GIVEN TEXT
◇ ◇ ◇ ◇

At the application layer, it’s unclear whether exchanges can achieve differentiated value capture. Past DEXs and similar offerings haven’t necessarily captured large value shares—so we’re still observing whether significant value emerges there.
But one thing is increasingly clear: front-ends can capture value. In the meme coin era, front-ends sometimes charged 1% or more per trade—a direction worth exploring.
Front-end forms will evolve too. In trading, I envision AI research labs serving financial markets—helping individuals and institutions build sophisticated, performance-driven strategies. They could help humans execute strategies today reserved for elite algo traders. Achieve that, and you’ve built a model-based interface layer charging users for outperforming the market.
So we’ll watch who truly reaches end users, institutions, or consumers—and whether they offer more than just execution. Can they help me generate ideas? Secure better liquidity or tighter spreads? That’s the crux.
I focus more on agents and trading because I’m uncertain agent payments will be a particularly compelling business. We hear often about agent finance—especially agent payments—but Visa, Mastercard, and Stripe are moving aggressively and rapidly into this space. New entrants face immense challenges overcoming incumbents’ installed customer bases, trust, anti-fraud systems, compliance infrastructure, and risk algorithms. So on the payment side—and non-trading, non-speculative use cases—the hurdles are extremely high.

◇ ◇ ◇ ◇

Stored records

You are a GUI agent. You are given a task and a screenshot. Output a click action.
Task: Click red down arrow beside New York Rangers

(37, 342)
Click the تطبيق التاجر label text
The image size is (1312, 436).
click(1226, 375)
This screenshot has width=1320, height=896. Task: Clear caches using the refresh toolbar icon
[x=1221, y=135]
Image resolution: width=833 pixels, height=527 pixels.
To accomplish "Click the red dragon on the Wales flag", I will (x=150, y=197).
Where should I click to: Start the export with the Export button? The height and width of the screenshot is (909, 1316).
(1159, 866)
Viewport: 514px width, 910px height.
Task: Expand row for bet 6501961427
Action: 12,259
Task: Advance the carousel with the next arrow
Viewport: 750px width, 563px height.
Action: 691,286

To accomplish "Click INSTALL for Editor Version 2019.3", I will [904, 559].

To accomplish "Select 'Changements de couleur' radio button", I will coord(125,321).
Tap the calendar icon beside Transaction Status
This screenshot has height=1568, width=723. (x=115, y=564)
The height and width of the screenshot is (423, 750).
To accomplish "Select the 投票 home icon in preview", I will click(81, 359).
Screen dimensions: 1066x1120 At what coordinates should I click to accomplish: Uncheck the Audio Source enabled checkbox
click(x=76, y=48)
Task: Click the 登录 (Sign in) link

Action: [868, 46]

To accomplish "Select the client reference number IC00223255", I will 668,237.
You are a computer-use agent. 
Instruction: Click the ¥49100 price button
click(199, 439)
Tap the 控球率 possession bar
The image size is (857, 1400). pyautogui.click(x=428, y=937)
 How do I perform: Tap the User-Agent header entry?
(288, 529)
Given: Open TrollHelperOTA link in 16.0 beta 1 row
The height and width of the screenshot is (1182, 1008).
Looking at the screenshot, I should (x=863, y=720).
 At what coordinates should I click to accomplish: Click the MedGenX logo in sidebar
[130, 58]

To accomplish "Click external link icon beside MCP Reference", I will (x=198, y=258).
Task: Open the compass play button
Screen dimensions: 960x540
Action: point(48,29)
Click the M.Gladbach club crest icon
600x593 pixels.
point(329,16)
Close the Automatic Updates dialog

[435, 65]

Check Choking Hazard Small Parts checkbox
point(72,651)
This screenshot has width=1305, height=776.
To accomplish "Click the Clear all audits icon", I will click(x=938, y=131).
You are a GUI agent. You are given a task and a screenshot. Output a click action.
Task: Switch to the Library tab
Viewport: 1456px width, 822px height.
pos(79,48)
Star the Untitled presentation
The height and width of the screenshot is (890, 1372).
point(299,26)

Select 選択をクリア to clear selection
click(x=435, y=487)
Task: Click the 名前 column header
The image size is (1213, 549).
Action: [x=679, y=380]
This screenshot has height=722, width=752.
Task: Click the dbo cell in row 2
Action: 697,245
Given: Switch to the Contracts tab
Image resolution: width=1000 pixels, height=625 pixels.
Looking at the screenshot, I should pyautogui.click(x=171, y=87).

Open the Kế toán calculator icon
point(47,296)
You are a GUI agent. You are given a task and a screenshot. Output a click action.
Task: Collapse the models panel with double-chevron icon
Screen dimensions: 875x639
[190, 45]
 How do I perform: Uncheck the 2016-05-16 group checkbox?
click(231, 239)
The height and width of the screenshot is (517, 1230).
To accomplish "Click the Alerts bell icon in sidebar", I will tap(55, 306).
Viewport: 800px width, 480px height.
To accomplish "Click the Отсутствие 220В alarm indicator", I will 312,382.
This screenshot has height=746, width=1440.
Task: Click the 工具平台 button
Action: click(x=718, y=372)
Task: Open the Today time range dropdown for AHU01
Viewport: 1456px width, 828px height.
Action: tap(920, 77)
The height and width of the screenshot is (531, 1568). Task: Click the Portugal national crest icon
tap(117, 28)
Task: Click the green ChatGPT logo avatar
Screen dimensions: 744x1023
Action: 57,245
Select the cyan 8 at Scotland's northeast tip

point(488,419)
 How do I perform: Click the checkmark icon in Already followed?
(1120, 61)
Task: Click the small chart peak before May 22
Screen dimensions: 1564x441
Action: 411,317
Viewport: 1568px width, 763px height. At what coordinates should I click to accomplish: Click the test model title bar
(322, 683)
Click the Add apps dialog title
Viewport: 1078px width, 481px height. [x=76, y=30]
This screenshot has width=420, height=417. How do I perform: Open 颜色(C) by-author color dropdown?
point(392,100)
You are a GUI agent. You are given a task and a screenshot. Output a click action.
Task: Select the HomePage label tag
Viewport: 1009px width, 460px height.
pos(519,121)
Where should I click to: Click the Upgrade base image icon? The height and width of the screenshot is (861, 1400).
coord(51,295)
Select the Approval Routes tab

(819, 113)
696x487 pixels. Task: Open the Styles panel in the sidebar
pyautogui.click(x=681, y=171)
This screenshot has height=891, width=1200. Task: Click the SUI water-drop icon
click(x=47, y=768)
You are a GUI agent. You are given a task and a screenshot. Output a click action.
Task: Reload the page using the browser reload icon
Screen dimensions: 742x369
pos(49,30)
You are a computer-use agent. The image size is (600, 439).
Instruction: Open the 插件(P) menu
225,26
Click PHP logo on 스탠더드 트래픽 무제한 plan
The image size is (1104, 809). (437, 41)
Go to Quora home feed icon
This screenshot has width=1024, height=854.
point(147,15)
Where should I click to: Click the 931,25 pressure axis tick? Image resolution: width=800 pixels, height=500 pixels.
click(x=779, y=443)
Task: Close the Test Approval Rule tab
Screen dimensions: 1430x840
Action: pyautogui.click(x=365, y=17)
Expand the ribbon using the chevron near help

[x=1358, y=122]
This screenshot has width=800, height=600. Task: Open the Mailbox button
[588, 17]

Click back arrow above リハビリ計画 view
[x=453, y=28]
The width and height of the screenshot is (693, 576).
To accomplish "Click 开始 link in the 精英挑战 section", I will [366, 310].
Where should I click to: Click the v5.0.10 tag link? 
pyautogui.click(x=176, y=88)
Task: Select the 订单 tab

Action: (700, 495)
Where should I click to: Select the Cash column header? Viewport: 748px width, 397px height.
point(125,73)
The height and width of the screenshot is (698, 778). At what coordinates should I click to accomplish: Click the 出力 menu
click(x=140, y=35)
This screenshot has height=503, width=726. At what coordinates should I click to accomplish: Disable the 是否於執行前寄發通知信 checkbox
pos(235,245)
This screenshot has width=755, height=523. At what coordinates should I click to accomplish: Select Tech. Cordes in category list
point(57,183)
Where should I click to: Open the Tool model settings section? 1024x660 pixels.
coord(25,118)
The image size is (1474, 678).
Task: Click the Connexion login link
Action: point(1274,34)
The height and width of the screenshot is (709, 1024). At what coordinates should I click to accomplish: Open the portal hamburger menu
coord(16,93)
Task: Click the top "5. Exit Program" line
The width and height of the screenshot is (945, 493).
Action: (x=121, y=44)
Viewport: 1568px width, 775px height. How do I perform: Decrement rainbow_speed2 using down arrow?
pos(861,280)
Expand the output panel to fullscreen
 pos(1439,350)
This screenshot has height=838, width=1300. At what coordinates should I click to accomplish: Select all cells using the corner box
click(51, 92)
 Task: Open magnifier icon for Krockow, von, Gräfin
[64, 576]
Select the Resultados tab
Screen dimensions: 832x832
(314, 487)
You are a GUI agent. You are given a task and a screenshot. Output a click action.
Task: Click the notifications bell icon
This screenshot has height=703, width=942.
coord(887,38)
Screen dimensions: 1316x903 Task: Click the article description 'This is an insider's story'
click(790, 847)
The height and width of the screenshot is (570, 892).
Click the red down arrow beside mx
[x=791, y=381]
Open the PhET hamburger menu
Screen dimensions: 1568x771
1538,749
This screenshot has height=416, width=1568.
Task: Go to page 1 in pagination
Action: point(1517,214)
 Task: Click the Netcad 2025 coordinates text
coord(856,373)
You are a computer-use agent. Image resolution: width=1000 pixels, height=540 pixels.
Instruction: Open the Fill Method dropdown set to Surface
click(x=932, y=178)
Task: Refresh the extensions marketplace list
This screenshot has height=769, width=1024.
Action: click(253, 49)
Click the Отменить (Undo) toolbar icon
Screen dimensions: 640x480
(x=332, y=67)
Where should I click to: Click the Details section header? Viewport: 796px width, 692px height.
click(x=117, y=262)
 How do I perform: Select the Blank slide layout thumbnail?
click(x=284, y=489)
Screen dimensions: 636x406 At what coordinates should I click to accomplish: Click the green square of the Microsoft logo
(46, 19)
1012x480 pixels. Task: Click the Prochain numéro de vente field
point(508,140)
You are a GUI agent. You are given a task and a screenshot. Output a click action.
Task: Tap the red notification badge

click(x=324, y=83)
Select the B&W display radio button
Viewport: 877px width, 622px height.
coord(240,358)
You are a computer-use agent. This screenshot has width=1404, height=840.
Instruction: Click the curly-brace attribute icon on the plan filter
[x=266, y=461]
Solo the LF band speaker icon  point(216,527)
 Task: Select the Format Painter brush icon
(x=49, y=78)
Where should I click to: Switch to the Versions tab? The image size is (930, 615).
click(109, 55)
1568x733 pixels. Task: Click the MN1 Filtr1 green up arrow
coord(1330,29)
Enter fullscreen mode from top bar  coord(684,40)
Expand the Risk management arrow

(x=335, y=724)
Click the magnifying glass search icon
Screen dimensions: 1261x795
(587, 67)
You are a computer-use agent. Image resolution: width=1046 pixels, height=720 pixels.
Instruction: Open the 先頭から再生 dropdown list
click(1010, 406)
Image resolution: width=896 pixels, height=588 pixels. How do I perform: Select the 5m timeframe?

◇ ◇ ◇ ◇

EXERCISE TASKS
1. Retype the passage on value capture between "So we’ll watch" and "are extremely high.", inclusive.
2. According to the passage on value capture, how much did front-ends sometimes charge per trade in the meme coin era?
Rely only on the passage on value capture when responding.

TASK-BY-TASK ANSWERS
1.
So we’ll watch who truly reaches end users, institutions, or consumers—and whether they offer more than just execution. Can they help me generate ideas? Secure better liquidity or tighter spreads? That’s the crux.
I focus more on agents and trading because I’m uncertain agent payments will be a particularly compelling business. We hear often about agent finance—especially agent payments—but Visa, Mastercard, and Stripe are moving aggressively and rapidly into this space. New entrants face immense challenges overcoming incumbents’ installed customer bases, trust, anti-fraud systems, compliance infrastructure, and risk algorithms. So on the payment side—and non-trading, non-speculative use cases—the hurdles are extremely high.

2. 1% or more per trade.